# WHAT THIS TASK INVOLVES
Update the lines between the one holding "Image resolution: width=483" and the one holding "Open 后台管理 link", inclusive, by replacing "Add All Files" with "Add Selected Files" and changing nothing else. Return only those lines.

Item-finding records
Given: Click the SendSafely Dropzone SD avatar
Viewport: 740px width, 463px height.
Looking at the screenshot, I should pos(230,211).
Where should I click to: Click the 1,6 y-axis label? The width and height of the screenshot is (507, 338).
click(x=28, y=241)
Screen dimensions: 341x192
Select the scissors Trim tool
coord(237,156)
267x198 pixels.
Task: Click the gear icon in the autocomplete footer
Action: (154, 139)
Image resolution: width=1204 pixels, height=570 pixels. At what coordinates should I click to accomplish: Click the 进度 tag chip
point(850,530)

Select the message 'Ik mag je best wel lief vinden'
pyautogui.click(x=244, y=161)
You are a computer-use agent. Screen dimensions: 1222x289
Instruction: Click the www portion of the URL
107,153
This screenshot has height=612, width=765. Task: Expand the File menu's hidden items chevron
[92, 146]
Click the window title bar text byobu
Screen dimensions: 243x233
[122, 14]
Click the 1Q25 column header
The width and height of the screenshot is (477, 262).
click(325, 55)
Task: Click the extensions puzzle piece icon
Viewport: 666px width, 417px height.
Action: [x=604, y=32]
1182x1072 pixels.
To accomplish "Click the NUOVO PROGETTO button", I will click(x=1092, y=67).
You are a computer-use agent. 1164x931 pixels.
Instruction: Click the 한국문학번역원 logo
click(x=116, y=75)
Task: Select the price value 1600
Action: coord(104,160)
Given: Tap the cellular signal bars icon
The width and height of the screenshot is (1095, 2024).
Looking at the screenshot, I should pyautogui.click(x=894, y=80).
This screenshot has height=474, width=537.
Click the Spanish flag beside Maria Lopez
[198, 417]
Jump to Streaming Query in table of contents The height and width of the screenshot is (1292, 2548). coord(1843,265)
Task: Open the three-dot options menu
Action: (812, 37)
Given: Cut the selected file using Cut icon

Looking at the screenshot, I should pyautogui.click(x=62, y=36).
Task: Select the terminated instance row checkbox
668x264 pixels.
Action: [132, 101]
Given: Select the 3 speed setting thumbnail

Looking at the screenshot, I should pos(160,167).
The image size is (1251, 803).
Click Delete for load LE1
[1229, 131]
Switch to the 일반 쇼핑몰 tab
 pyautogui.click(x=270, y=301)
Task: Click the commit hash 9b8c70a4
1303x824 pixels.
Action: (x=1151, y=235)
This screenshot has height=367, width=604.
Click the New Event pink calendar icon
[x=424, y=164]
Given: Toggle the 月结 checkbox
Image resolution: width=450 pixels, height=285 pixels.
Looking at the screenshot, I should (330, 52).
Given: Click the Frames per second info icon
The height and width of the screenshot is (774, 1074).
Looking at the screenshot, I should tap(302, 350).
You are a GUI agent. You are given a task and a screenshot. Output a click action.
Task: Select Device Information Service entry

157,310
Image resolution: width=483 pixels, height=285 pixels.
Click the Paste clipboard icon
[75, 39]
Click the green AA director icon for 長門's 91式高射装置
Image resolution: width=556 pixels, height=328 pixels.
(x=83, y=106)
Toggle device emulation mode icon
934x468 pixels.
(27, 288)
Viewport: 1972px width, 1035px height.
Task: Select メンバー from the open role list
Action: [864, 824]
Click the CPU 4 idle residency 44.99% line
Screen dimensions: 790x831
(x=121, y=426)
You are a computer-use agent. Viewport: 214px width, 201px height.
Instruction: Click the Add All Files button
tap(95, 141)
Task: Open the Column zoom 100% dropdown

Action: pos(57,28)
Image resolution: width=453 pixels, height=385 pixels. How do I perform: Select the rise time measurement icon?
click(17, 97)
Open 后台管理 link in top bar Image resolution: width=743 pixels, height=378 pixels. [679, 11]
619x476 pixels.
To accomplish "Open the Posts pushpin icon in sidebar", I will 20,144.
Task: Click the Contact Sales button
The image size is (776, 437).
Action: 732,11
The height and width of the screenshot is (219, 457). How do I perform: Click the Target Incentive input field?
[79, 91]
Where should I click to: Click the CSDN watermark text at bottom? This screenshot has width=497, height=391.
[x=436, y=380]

# ANSWER TO THE EXERCISE
Image resolution: width=483 pixels, height=285 pixels.
Click the Paste clipboard icon
[75, 39]
Click the green AA director icon for 長門's 91式高射装置
Image resolution: width=556 pixels, height=328 pixels.
(x=83, y=106)
Toggle device emulation mode icon
934x468 pixels.
(27, 288)
Viewport: 1972px width, 1035px height.
Task: Select メンバー from the open role list
Action: [864, 824]
Click the CPU 4 idle residency 44.99% line
Screen dimensions: 790x831
(x=121, y=426)
You are a computer-use agent. Viewport: 214px width, 201px height.
Instruction: Click the Add Selected Files button
tap(95, 141)
Task: Open the Column zoom 100% dropdown

Action: pos(57,28)
Image resolution: width=453 pixels, height=385 pixels. How do I perform: Select the rise time measurement icon?
click(17, 97)
Open 后台管理 link in top bar Image resolution: width=743 pixels, height=378 pixels. [679, 11]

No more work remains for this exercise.